1.2. Village Interview datasets:
Survey methods, quality assessment, and coding of responses
This study analysed data on flood frequency and trends from interviews with the village head (or other
official) in 364 villages in Kalimantan (Indonesian Borneo). These interviews were conducted as part of a
larger survey of villagers’ perceptions of forests and wildlife in Kalimantan and Sabah.
The larger survey is described in detail by Meijaard et al. [4, 5], including interview methods, selection of
villages and respondents, ethics approvals, local government permissions, and protocols to ensure prior and
informed consent was given by each participant. Villages were sampled in a stratified random design to
enable simultaneous studies of ecosystem services and wildlife conservation, in areas close to forests (either
within forests or less than 10 km from forests), and within the geographic range of the orangutan (Pongo
pygmaeus). Sampling was therefore random with respect to past or present flooding. Interviews were
conducted in bahasa Indonesia by trained interviewers from local NGOs.

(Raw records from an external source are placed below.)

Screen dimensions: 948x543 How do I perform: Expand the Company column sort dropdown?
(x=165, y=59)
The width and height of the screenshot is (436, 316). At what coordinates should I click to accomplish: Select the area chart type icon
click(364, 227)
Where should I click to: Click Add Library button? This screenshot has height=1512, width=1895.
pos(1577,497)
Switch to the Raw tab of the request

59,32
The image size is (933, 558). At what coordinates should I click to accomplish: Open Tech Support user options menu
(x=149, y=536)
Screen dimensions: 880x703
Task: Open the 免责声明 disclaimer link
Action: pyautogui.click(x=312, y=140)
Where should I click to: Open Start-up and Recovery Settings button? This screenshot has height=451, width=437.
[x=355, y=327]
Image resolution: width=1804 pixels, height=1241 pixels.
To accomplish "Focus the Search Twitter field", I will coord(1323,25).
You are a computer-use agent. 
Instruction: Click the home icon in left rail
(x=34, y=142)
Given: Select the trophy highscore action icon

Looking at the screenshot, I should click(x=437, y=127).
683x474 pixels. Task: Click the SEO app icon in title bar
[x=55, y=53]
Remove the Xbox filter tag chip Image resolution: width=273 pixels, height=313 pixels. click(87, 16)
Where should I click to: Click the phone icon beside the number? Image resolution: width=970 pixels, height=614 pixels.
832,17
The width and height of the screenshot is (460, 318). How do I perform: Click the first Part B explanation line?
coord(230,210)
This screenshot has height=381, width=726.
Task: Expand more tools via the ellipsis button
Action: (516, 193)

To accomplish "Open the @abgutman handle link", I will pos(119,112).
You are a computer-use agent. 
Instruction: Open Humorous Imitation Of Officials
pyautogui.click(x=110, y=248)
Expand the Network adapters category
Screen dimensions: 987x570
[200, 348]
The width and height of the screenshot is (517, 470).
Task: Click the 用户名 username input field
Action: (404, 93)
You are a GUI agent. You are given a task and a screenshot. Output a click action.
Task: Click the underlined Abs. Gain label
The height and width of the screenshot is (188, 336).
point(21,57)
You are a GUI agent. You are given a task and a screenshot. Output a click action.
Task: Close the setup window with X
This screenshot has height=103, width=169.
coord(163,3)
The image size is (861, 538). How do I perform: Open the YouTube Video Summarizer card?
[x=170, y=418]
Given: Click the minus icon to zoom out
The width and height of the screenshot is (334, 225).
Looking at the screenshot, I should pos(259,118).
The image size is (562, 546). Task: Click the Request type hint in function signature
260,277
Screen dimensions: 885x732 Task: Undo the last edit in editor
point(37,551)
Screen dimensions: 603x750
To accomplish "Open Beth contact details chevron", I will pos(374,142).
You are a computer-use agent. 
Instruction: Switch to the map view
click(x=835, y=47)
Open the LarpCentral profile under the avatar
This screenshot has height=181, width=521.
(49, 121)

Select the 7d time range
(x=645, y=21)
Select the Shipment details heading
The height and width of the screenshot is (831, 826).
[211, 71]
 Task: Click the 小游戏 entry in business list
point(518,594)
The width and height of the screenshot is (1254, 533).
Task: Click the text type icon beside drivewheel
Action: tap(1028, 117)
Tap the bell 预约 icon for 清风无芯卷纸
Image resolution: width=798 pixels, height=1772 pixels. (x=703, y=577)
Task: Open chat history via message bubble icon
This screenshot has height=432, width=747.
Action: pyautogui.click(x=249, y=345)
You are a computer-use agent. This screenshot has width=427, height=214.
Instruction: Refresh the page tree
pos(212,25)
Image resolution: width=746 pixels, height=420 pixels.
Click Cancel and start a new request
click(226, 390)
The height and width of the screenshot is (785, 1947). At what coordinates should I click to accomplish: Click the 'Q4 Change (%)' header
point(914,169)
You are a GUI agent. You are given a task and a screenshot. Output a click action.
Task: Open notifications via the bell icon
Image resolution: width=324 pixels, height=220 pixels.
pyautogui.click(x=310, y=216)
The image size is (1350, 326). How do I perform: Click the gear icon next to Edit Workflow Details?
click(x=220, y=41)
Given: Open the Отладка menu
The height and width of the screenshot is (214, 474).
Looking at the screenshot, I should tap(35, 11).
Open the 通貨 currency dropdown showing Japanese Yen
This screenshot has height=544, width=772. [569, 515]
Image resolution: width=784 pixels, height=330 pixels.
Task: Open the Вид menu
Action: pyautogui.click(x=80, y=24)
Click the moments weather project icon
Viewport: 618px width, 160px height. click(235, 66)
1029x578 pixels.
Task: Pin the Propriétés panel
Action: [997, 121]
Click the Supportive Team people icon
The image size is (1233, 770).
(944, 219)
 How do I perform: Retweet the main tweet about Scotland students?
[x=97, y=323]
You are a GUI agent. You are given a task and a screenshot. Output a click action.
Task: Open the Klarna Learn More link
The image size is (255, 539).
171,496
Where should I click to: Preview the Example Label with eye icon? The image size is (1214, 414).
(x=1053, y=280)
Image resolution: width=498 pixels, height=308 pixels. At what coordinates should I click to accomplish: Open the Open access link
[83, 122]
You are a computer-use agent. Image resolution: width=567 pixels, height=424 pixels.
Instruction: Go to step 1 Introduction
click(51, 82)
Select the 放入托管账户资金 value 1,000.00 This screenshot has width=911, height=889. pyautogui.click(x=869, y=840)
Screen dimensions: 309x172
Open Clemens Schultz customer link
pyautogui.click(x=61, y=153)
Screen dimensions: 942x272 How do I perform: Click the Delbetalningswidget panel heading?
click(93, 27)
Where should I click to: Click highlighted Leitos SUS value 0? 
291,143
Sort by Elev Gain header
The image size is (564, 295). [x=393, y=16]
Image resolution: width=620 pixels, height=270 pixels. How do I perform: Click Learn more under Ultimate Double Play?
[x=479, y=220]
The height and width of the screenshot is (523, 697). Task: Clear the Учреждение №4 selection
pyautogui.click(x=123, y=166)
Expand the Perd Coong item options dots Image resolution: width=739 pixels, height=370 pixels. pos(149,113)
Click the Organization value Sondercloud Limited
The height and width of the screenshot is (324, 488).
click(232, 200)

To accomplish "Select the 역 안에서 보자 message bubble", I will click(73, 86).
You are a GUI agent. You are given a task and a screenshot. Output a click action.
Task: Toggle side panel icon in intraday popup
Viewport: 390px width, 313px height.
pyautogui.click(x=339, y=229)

The larger survey involved two sets of interviews. Firstly, a village-level interview was conducted with the
village head (or village government official), asking about the village history, demographics, livelihoods, and
natural disasters including floods. Secondly, interviews on villagers’ individual perceptions of forests and
wildlife were conducted with 7–12 respondents per village.
In this study, we focused on Kalimantan, and analyse village-level information on flood frequency and trends
based on the interview with the village head (or village government official), which have not been previously
published.
In contrast, other studies of villagers’ perceptions of wildlife or ecosystem services [5–7] were based on the
interviews with individual villagers. Perceptions of flooding were not asked directly during the individual
interviews. However, villagers often volunteered the view that forests are important for flood regulation, in
response to an open question on why forests were important to the health of respondents and their families.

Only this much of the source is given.